Work instructions -
**a.** Name the angular and spatial resolution parameters that the SHDOM notes list.
**b.** Reproduce the SHDOM notes word for word from "The main difficulty" up to and including "discussion of this.".

Page -
☆ ☆ ☆ ☆

See Unix scripts included with the distribution for examples of running
SHDOM.  Also read propgen.txt for how to prepare optical property files.

The main difficulty in choosing parameters is determining the desired
tradeoff between accuracy and computation cost.  The angular resolution
parameters (NMU, NPHI, SHACC) and the spatial resolution parameters (NX,
NY, NZ, SPLITACC) are the primary ones that determine both the accuracy
and the running time.  See ACCURACY ISSUES for a discussion of this. 
NMU must be even (rounded up internally).  For NPHI greater than about
14, SHDOM will run faster if NPHI has small prime factors, due to the
FFT part of the spherical harmonic transform.  The base grid size is
often the same size as the property grid, but can have more grid points
for higher spatial resolution or even can have less grid points than the
property grid.

☆ ☆ ☆ ☆

Rows showing where targets appear -
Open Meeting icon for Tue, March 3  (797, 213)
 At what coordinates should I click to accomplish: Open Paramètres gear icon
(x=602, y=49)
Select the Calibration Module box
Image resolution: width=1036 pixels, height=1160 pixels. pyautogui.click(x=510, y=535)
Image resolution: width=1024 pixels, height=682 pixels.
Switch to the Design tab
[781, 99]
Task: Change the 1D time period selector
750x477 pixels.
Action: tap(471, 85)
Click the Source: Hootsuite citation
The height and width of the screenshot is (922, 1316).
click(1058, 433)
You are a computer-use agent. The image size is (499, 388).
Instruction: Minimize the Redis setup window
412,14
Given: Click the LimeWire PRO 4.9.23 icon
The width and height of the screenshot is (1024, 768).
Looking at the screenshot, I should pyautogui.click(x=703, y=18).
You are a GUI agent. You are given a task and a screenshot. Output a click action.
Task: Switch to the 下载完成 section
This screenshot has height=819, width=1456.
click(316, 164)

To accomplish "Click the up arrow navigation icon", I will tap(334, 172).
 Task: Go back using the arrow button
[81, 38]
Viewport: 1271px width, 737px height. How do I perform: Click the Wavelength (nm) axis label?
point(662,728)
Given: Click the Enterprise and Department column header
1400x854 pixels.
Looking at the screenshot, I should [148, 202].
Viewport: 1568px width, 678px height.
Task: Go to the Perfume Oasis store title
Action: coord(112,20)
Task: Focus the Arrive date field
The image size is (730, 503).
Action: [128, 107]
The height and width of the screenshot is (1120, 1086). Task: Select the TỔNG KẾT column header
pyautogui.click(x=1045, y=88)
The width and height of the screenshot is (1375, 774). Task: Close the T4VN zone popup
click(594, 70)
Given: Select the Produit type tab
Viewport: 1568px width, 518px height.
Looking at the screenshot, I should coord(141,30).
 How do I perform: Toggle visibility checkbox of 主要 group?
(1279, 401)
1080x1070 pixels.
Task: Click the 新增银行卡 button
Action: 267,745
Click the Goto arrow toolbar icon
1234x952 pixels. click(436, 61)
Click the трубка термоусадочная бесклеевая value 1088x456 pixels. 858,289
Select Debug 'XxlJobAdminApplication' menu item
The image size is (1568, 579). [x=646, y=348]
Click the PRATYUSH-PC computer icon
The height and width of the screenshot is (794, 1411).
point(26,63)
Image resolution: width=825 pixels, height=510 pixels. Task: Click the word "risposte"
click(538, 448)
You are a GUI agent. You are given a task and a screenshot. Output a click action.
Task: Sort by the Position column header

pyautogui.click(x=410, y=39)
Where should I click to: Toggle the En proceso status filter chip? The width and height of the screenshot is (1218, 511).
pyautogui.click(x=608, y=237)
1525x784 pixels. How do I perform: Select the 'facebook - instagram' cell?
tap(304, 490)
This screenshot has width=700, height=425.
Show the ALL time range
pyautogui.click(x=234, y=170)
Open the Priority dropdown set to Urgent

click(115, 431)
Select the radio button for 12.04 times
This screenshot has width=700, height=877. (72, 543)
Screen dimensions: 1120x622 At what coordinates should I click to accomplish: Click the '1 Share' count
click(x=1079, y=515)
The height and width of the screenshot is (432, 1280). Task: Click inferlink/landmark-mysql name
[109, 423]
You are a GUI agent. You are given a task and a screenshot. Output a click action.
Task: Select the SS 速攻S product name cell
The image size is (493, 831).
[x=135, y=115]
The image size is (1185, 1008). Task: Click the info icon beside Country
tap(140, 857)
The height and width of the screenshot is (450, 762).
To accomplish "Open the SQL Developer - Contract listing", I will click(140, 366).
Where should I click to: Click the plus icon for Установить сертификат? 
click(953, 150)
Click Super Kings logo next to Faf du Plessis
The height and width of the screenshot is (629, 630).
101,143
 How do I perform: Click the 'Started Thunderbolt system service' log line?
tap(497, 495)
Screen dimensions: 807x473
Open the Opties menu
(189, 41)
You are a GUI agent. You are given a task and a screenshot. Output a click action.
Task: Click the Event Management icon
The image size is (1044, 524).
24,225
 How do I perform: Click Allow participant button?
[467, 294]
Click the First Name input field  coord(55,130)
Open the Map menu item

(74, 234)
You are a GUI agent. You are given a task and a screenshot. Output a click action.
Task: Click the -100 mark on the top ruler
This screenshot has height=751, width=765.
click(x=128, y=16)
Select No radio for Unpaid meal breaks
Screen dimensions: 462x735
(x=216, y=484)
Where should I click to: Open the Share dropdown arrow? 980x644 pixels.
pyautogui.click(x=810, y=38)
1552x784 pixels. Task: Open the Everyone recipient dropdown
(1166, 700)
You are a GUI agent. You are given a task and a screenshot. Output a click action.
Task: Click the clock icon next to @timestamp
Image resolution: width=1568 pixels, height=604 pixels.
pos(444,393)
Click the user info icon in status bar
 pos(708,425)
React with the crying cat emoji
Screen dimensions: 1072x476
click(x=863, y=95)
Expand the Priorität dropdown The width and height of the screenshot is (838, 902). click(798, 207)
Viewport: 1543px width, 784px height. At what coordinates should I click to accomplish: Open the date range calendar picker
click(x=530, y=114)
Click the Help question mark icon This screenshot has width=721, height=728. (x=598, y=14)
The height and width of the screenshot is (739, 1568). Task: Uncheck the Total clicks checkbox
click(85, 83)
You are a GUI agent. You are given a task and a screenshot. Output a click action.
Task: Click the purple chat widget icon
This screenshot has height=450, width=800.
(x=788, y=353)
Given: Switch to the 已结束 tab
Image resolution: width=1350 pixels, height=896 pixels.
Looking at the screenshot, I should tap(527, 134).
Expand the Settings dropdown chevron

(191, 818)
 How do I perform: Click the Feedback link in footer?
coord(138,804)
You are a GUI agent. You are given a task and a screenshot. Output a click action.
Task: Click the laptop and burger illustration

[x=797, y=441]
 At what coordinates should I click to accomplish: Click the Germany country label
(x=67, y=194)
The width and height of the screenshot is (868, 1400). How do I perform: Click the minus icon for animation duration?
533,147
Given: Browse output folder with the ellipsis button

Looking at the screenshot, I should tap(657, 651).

☆ ☆ ☆ ☆

Task-by-task outputs -
**a.** NMU, NPHI, SHACC, NX, NY, NZ, SPLITACC

**b.**
The main difficulty in choosing parameters is determining the desired
tradeoff between accuracy and computation cost.  The angular resolution
parameters (NMU, NPHI, SHACC) and the spatial resolution parameters (NX,
NY, NZ, SPLITACC) are the primary ones that determine both the accuracy
and the running time.  See ACCURACY ISSUES for a discussion of this.